[Required task A] In the machine learning workshop slides below, recast the paragraph starting "It is an incredibly powerful interpreted language" as a short bulleted list that keeps its main facts.

[Excerpted passage]

══════════

An Introduction to ML

Tom Read Cutting

Notes and Repository

What is ML?

ML (MetaLanguage), is a general purpose functional programming language with popular derivatives including F# and OCaml.


Wrong Presentation!

An Introduction to Machine Learning and Neural Networks

The logo of Electric Square Ltd.

Tom Read Cutting

Workshop Goals

  1. Introduce Machine Learning
  2. Explain the theory behind simple Neural Networks
  3. Complete a fun neural network challenge
  4. Introduce a wide array of resources for further learning


You will need:

We will also download these libraries later:

Why Python?

Basically, it is what everyone uses.

It is an incredibly powerful interpreted language with many useful machine learning and visualisation libraries that can interact well with each other.

Furthermore, python is incredibly widely used for other applications, allowing Python+ML to enhance those massively. (eg. Houdini+scikit-learn)

What is Machine Learning?

Machine Learning (ML) is a form of computation where a program is designed to solve specific tasks using models and inference, as opposed to relying on explicit hard-coded instructions.

What types of machine learning are there?

There are three broad categories of machine learning

  1. Supervised Learning
  2. Unsupervised Learning
  3. Reinforcement Learning

Supervised Learning

When a machine learning algorithm attempts to infer a function from labeled training data.

Examples Include

Unsupervised Learning

When a machine learning algorithm attempts to infer some kind underlying structure to unlabelled data.

══════════

[Required task B] Rescale the listing below, everything from the line containing "The image size is (905, 569)." down to the line containing "click(x=7, y=48)". Reproduce each of those lines, requests included, with every click coordinate in the answers multiplied by 2.45 and rounded to a whole number, halves rounding up.

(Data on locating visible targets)
══════════

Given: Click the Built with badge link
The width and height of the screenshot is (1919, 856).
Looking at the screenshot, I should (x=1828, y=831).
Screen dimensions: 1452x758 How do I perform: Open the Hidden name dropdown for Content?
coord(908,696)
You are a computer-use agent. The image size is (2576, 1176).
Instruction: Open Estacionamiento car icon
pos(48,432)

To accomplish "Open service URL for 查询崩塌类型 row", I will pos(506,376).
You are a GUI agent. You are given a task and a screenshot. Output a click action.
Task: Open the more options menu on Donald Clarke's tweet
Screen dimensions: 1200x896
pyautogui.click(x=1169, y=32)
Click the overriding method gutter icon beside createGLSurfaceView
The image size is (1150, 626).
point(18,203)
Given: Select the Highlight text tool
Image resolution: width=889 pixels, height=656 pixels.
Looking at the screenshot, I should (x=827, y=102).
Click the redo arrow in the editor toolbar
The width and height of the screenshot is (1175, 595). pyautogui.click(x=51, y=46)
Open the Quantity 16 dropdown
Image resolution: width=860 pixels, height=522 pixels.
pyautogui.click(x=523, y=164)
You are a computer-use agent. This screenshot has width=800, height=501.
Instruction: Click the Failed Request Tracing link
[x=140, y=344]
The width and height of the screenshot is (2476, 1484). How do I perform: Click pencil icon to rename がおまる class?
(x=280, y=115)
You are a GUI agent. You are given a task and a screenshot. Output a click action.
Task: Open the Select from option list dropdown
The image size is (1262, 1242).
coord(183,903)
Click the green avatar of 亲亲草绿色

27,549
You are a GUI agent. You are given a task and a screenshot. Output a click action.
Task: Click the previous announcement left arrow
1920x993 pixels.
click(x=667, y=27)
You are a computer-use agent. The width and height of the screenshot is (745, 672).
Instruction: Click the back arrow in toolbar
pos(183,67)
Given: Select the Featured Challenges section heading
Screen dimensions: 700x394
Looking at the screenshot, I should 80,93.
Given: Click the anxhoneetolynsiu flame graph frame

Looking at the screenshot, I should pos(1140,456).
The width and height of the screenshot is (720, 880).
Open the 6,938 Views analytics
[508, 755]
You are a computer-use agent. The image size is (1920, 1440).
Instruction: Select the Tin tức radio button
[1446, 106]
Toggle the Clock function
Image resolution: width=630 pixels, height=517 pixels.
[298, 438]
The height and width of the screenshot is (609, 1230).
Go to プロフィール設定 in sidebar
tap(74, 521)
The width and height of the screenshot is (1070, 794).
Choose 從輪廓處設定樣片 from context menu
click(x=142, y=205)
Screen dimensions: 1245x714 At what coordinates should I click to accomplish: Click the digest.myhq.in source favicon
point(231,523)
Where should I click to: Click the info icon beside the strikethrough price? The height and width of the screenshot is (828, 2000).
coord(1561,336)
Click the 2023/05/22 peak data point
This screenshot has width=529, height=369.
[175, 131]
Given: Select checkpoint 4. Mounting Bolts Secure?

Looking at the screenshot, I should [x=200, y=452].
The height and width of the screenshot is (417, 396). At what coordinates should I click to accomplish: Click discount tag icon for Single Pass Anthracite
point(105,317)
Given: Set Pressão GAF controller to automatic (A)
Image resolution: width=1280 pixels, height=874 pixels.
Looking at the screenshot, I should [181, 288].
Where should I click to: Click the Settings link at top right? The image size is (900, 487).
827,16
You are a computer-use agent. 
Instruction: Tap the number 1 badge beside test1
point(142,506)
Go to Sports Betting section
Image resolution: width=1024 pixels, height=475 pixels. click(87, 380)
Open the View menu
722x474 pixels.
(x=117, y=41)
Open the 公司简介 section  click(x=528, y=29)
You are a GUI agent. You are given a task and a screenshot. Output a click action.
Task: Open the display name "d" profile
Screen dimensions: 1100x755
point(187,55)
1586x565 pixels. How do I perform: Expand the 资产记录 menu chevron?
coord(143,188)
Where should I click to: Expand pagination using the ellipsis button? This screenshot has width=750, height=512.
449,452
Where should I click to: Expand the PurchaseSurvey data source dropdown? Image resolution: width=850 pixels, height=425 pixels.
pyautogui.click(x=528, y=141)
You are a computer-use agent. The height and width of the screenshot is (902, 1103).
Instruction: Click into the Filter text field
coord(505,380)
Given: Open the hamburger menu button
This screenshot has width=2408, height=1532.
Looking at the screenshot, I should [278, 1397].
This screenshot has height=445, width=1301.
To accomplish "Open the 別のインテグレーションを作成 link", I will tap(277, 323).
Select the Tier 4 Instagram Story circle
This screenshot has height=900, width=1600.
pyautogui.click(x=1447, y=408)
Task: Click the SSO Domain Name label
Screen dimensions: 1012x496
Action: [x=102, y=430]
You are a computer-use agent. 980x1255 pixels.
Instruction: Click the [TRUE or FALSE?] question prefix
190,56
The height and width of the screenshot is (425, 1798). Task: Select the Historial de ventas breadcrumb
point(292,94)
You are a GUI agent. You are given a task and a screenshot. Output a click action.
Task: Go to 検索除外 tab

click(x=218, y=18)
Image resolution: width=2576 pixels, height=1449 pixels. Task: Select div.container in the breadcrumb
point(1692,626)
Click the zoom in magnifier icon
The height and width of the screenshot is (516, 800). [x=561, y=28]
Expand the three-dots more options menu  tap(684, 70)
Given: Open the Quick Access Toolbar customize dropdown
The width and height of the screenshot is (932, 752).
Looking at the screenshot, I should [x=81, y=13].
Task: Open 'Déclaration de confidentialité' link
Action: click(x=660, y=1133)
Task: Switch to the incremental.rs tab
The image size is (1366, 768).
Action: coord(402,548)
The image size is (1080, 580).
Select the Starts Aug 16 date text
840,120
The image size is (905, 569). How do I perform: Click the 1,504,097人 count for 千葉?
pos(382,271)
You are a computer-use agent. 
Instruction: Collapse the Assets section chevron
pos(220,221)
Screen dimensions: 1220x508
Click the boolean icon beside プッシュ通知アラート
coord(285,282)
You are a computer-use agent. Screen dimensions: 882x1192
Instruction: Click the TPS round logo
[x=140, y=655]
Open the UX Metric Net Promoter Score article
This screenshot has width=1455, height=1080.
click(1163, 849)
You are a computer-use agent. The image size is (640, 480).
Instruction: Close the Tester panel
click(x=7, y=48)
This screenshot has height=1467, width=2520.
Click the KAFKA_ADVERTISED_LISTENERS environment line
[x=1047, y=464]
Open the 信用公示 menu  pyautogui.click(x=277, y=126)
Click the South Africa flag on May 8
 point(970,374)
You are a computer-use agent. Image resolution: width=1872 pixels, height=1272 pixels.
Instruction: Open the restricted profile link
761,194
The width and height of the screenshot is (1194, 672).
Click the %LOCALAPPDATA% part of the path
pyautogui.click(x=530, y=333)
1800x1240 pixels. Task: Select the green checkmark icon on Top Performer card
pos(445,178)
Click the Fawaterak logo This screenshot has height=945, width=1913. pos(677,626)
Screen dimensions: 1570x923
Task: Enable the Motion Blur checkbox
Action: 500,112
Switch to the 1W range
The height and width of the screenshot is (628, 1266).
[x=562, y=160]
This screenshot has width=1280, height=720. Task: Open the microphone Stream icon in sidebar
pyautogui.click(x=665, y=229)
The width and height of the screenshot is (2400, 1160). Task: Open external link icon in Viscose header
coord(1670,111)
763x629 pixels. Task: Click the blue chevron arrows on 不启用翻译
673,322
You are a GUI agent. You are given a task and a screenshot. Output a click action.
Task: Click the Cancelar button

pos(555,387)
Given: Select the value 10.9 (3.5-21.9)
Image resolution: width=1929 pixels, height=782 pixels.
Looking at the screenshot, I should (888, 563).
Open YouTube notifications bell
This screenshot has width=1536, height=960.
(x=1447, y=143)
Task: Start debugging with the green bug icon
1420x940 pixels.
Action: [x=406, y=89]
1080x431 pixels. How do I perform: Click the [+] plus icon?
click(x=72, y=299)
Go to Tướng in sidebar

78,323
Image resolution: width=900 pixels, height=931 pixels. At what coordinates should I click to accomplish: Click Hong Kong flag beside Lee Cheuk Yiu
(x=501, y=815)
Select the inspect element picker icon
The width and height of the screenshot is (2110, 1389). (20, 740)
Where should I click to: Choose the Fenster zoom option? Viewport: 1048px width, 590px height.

══════════

[Task result A]
- Python is a very powerful interpreted language.
- It has many useful machine learning and visualization libraries.
- These libraries work well with each other.

[Task result B]
The image size is (905, 569). How do I perform: Click the 1,504,097人 count for 千葉?
pos(936,664)
You are a computer-use agent. 
Instruction: Collapse the Assets section chevron
pos(539,541)
Screen dimensions: 1220x508
Click the boolean icon beside プッシュ通知アラート
coord(698,691)
You are a computer-use agent. Screen dimensions: 882x1192
Instruction: Click the TPS round logo
[x=343, y=1605]
Open the UX Metric Net Promoter Score article
This screenshot has width=1455, height=1080.
click(2849, 2080)
You are a computer-use agent. The image size is (640, 480).
Instruction: Close the Tester panel
click(x=17, y=118)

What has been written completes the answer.